Deploying multiple Kubernetes cluster on Oracle Cloud

Ali Mukadam
Oracle Developers
Published in
8 min readJan 25, 2024

--

Photo by JJ Ying on Unsplash

In my previous article on deploying Cilium Cluster Mesh on OKE, I mentioned that I would write about using the Terraform OKE module to create the necessary infrastructure for multiple connected clusters.

Broadly speaking, there are two topologies you can employ when connecting Kubernetes clusters:

  1. Star topology
  2. Mesh topology

A star topology consists of a central cluster acting as a hub. All the other clusters are connected to the central cluster but not to each other.

A mesh topology is one where the clusters are connected to each other.

You can also have several permutations and combinations of the above e.g.

  • A hub with a VCN, Bastion and operator host only. The clusters are isolated from each other and there is no management cluster ClusterAPI-style in the hub.
  • A hub with a VCN, Bastion and operator host only. The clusters are connected to each other in the form of a mesh and there is no management cluster ClusterAPI-style in the hub.
  • A cluster in the hub, ClusterAPI-style with the workload clusters isolated.
  • A cluster in the hub, ClusterAPI-style with the workload clusters connected in a mesh.

To start with, let’s outline our needs in anticipation of the next Cilium Cluster Mesh installment when we’ll try to compare the Submariner + Flannel performance vs. Cilium’s Cluster Mesh:

  1. Three OKE clusters whose pods and worker nodes are able to communicate with each other. This means the clusters must be connected in a mesh.
  2. One bastion and one operator host from where we can configure and deploy all three clusters.
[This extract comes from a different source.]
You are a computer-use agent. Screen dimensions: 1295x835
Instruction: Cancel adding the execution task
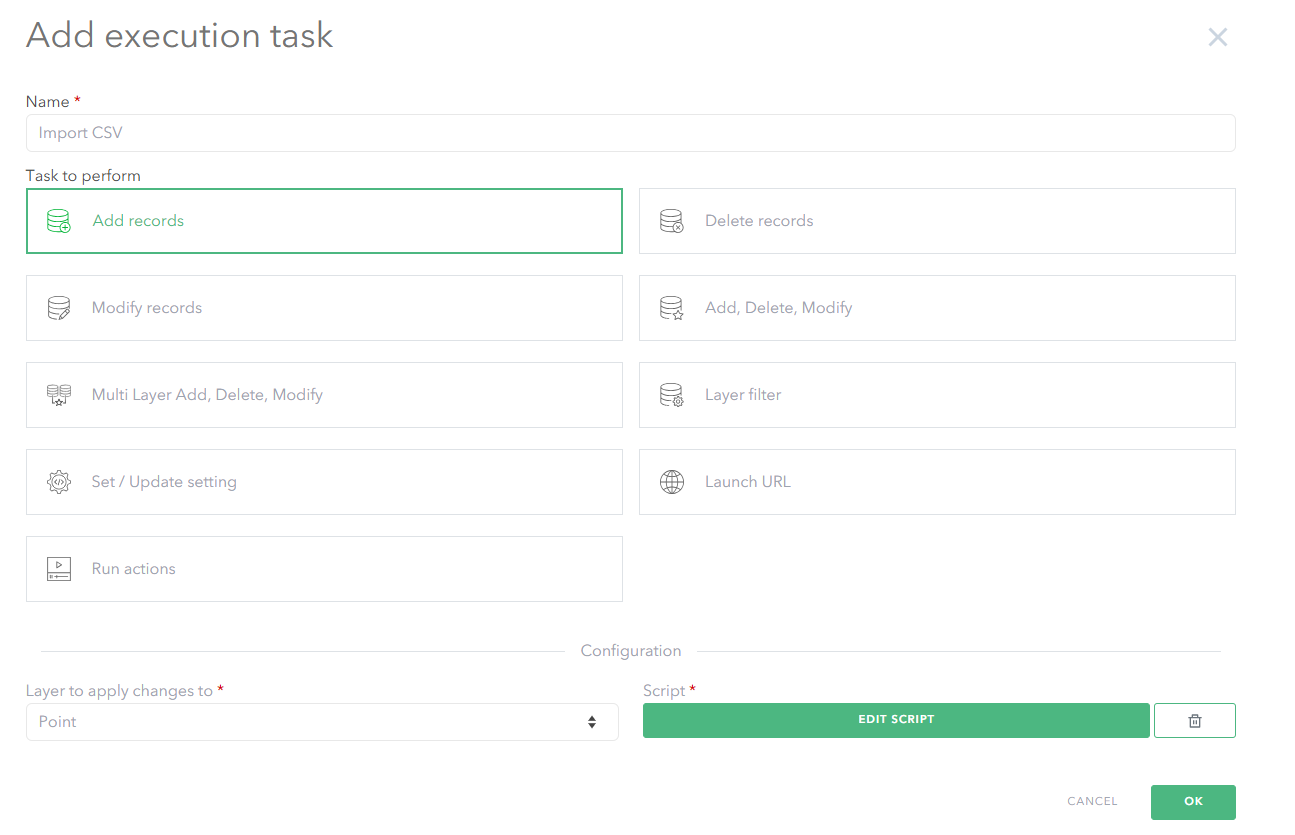coord(1092,801)
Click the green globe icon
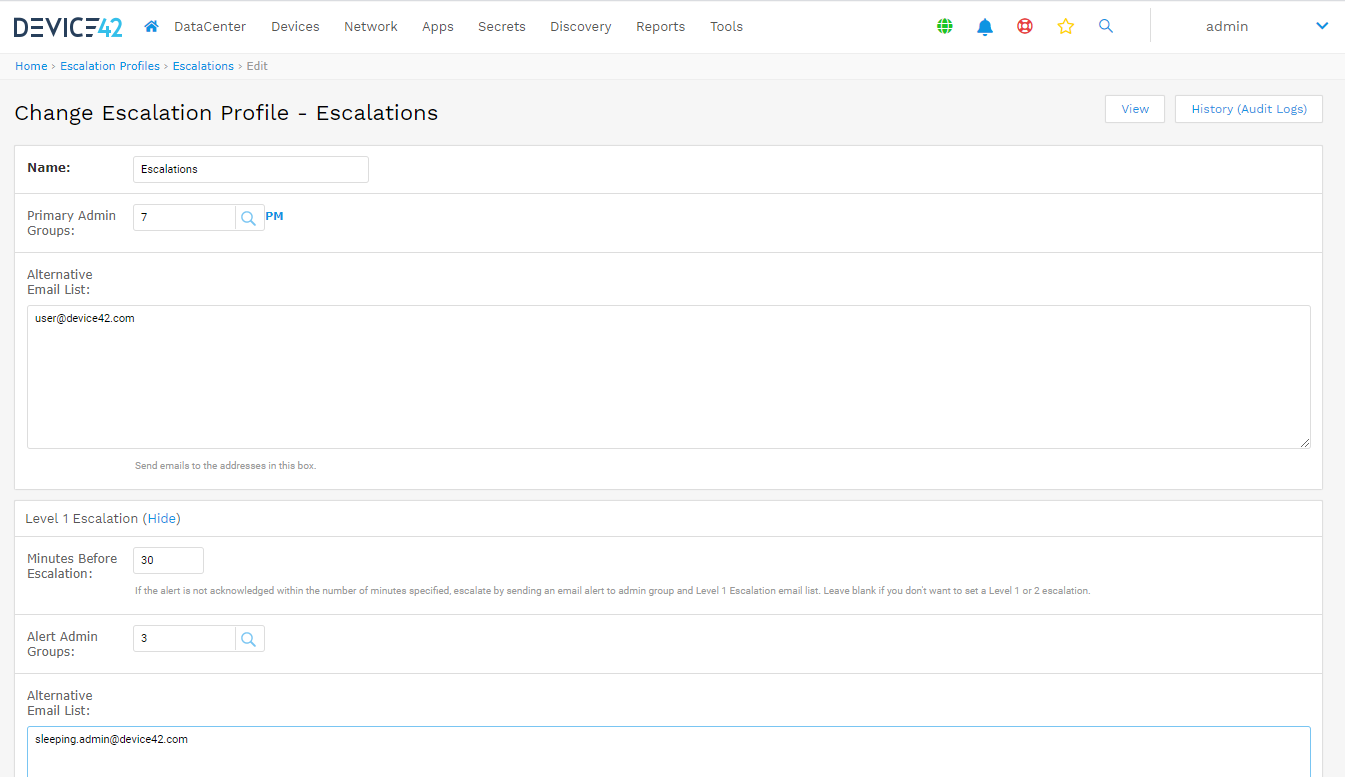1345x777 pixels. pyautogui.click(x=945, y=27)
We don’t want to run duplicate bastion and operator hosts for efficiency purposes so we’ll use one of the clusters as a de-facto hub.
  3. Public and private load balancers. Public load balancers will be used to make our workload accessible externally whereas private load balancers would be used to access some cross-cluster services e.g. DNS, Thanos etc.

The diagram below illustrates our three clusters connected in a mesh architecture.

Connecting the underlying infrastructure of 3 regions

To begin with, let’s create a map of clusters:

# variables.tf
variable "clusters" {
description = "A map of cidrs for vcns, pods and services for each region"
type = map(any)
default = {
c1 = { region = "paris", vcn = "10.1.0.0/16", pods = "10.201.0.0/16", services = "10.101.0.0/16", create_drg = true }
c2 = { region = "amsterdam", vcn = "10.2.0.0/16", pods = "10.202.0.0/16", services = "10.102.0.0/16", create_drg = true }
c3 = { region = "frankfurt", vcn = "10.3.0.0/16", pods = "10.203.0.0/16", services = "10.103.0.0/16", create_drg = true } }
}

To avoid hardcoding regions, let’s define a local variable that we can then use to look up the OCI region identifiers:

# locals.tf 
regions = {

# Europe
amsterdam = "eu-amsterdam-1"
frankfurt = "eu-frankfurt-1"
london = "uk-london-1"
madrid = "eu-madrid-1"
marseille = "eu-marseille-1"
milan = "eu-milan-1"
newport = "uk-cardiff-1"
paris = "eu-paris-1"
stockholm = "eu-stockholm-1"
zurich = "eu-zurich-1"

# Middle East

}

We can now also define our list of providers:

# home region needed for IAM
provider "oci" {
fingerprint = var.api_fingerprint
private_key_path = var.api_private_key_path
region = var.home_region
tenancy_ocid = var.tenancy_id
user_ocid = var.user_id
alias = "home"
ignore_defined_tags = ["Oracle-Tags.CreatedBy", "Oracle-Tags.CreatedOn"]
}

# other regions loaded by looking up the region identifier
provider "oci" {
fingerprint = var.api_fingerprint
private_key_path = var.api_private_key_path
region = local.regions["paris"]
tenancy_ocid = var.tenancy_id
user_ocid = var.user_id
alias = "paris"
ignore_defined_tags = ["Oracle-Tags.CreatedBy", "Oracle-Tags.CreatedOn"]
}

provider "oci" {
fingerprint = var.api_fingerprint
private_key_path = var.api_private_key_path
region = local.regions["amsterdam"]
tenancy_ocid = var.tenancy_id
user_ocid = var.user_id
alias = "amsterdam"
ignore_defined_tags = ["Oracle-Tags.CreatedBy", "Oracle-Tags.CreatedOn"]
}

We can now create our first cluster (“c1”) in Paris:

# Copyright (c) 2024 Oracle Corporation and/or its affiliates.
# Licensed under the Universal Permissive License v 1.0 as shown at https://oss.oracle.com/licenses/upl

module "c1" {

source = "oracle-terraform-modules/oke/oci"
version = "5.1.1"

home_region = var.home_region
region = lookup(local.regions, lookup(lookup(var.clusters, "c1"), "region"))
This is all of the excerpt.